From 1943 to 1944, 1,074 women trained and flew over 60 million miles, ferrying aircraft, towing targets, and performing other administrative flying duties. The WASP were disbanded in 1944,but were given retroactive military status in 1977.
Following the war, Cochran continued to establish speed records into the 1960's. She was the first woman to break the sound barrier, doing so in 1953 in an F-86 Sabre jet. She was a fourteen-time winner of the Harmon Trophy, awarded to the best female pilot of the year. Cochran flew the Beech Staggerwing and Lockheed F-104, examples of which are displayed, respectively, in the Golden Age of Flight and outside the Planetarium.
Cochran authored two autobiographies - "The Stars at Noon" and, with Mary Ann Bucknam Brinley, "Jackie Cockrane"
Other Comments:
.................. "We live in the wind and sand, and our eyes are on the stars."
~ WASP Motto
Women's Airforce Service Pilots (WASP) flew non-combat missions during World War II to free men for combat. Although the Air Force trained only about 1,200 WASP, they had an enormous impact on World War II aviation.

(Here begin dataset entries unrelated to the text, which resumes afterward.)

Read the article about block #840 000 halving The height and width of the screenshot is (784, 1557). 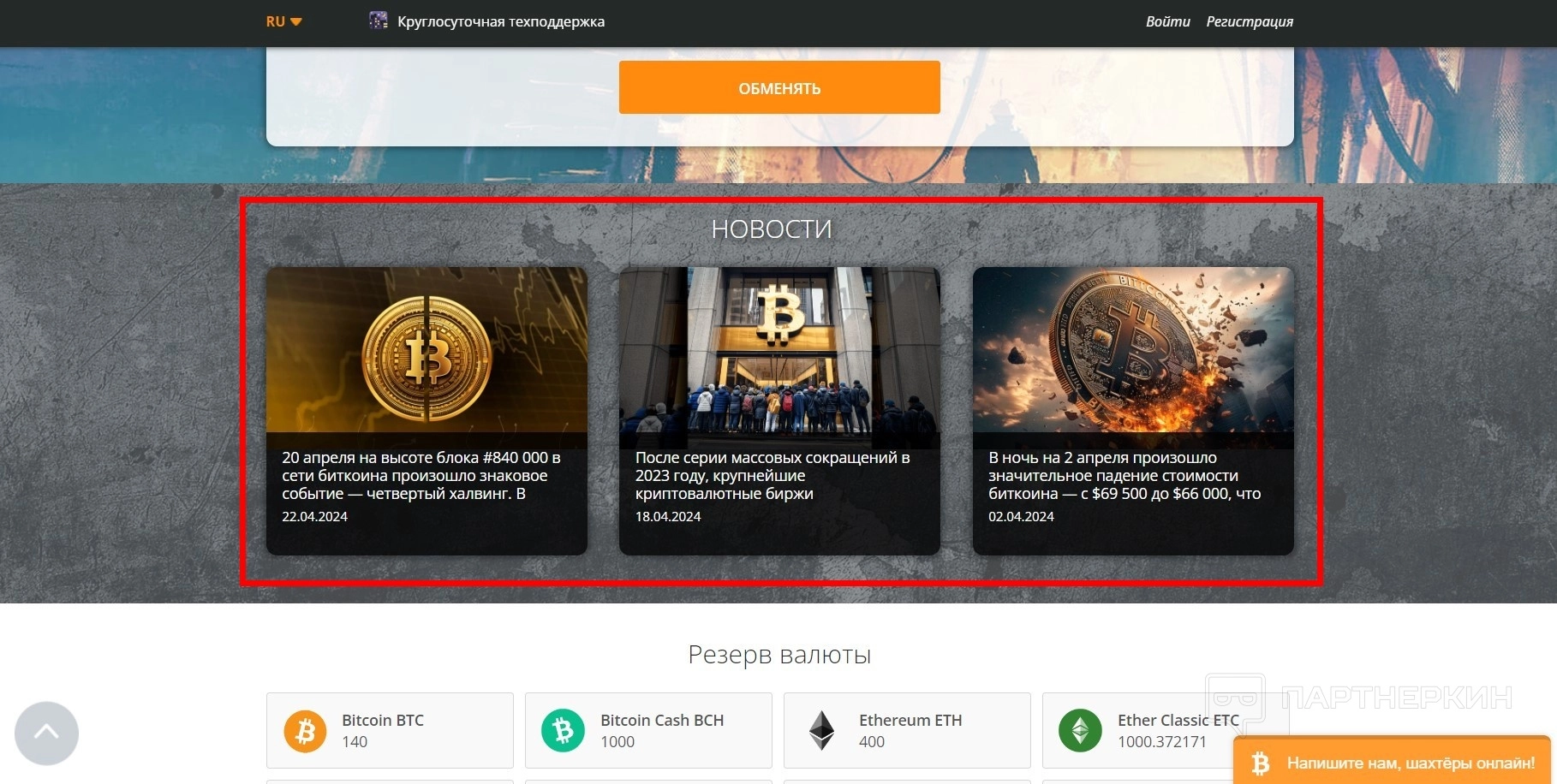421,476
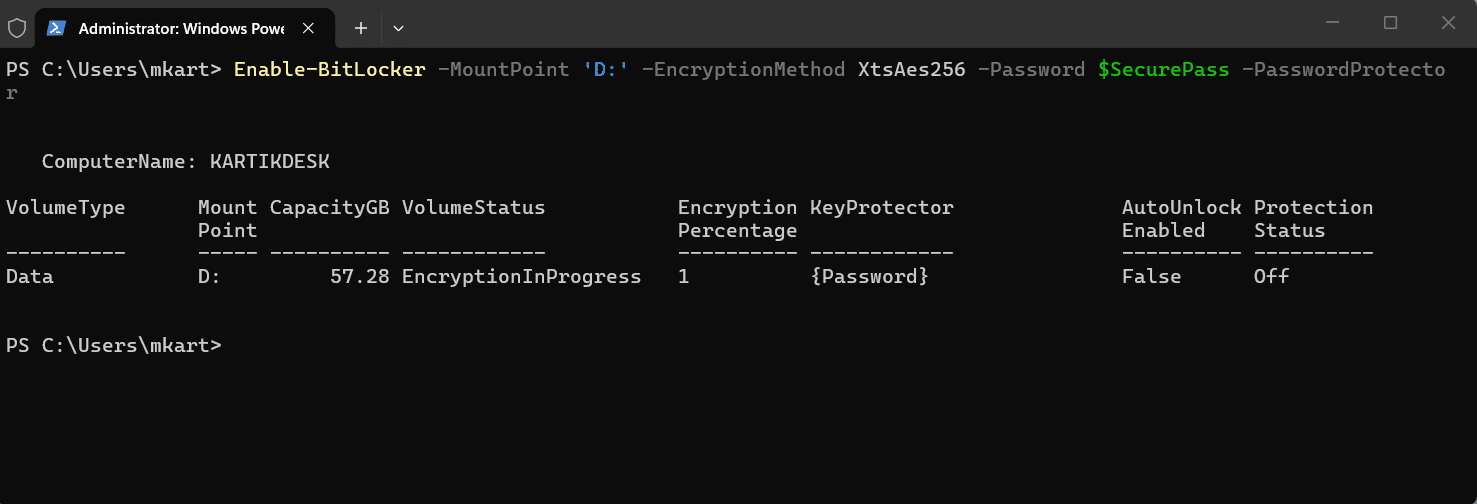Click the Off protection status value
The height and width of the screenshot is (504, 1477).
pos(1271,277)
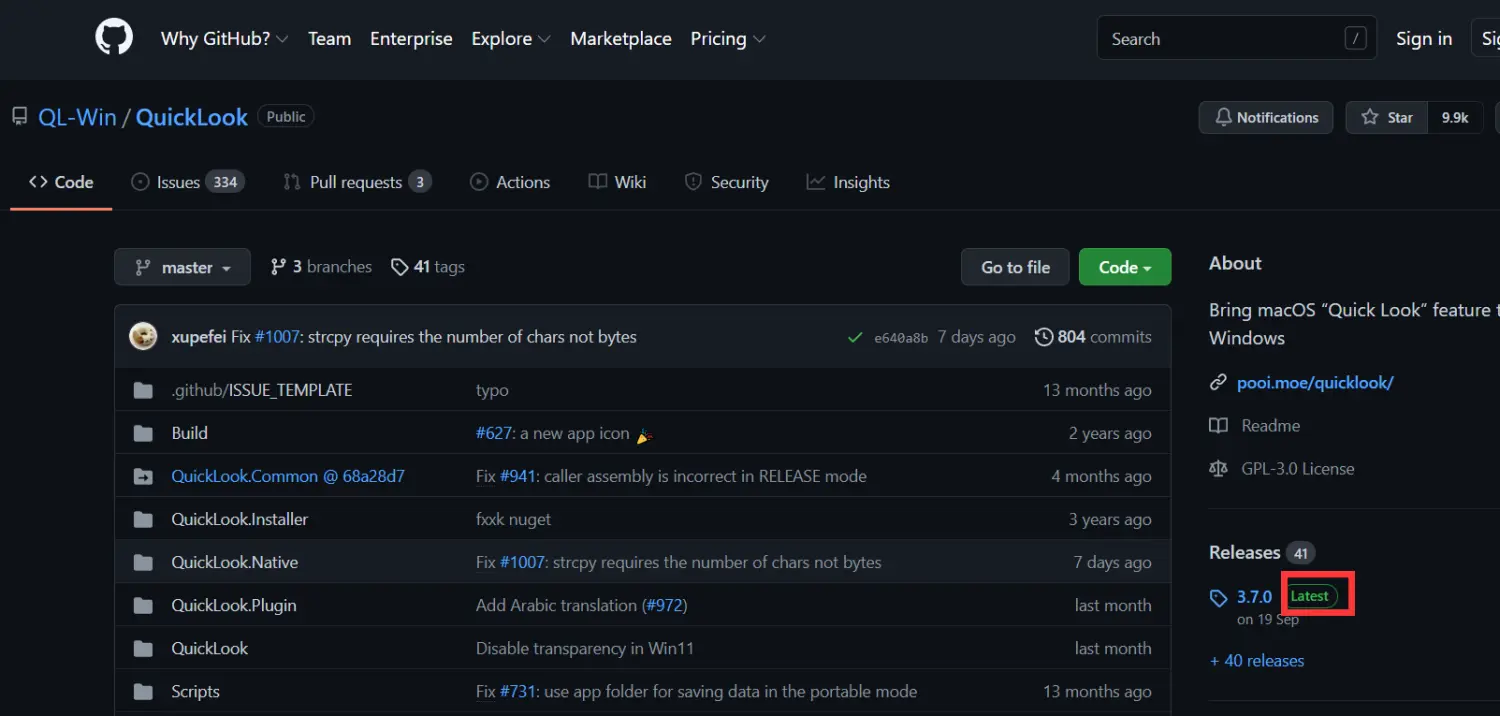This screenshot has height=716, width=1500.
Task: Open the 3.7.0 release tag
Action: [1253, 597]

Women pilots assigned to the Air Transport Command ferried forty-three types of aircraft, including small primary trainers, the fastest fighters, heavy transports, and huge bombers, from factories to bases throughout the United States and Canada. They towed targets, took meteorologists up for weather observations, transported equipment, broke in engines, and flew as couriers.
WASP went through AAF Training Command primary, intermediate and advanced training at Avenger Field, Sweetwater, Texas. Their twenty-seven week curriculum was the same as that given to aviation cadets. They received additional transitional instruction at the air base to which they were assigned.
Although WASP were on Civil Service status, they were entitled to the privileges of officers when on an Army base and had to conform to military regulations when on duty. WASP wings were the standard AAF silver wings with a lozenge in the center.
The mascot on their patch was called Fifinella; she was cute, agile, and always ready to take up the flying challenge. This epitomized the spirit that was the WASP who served this country very well in a time of need. Their contributions are documented and stand for spirit that made this country the great nation we are.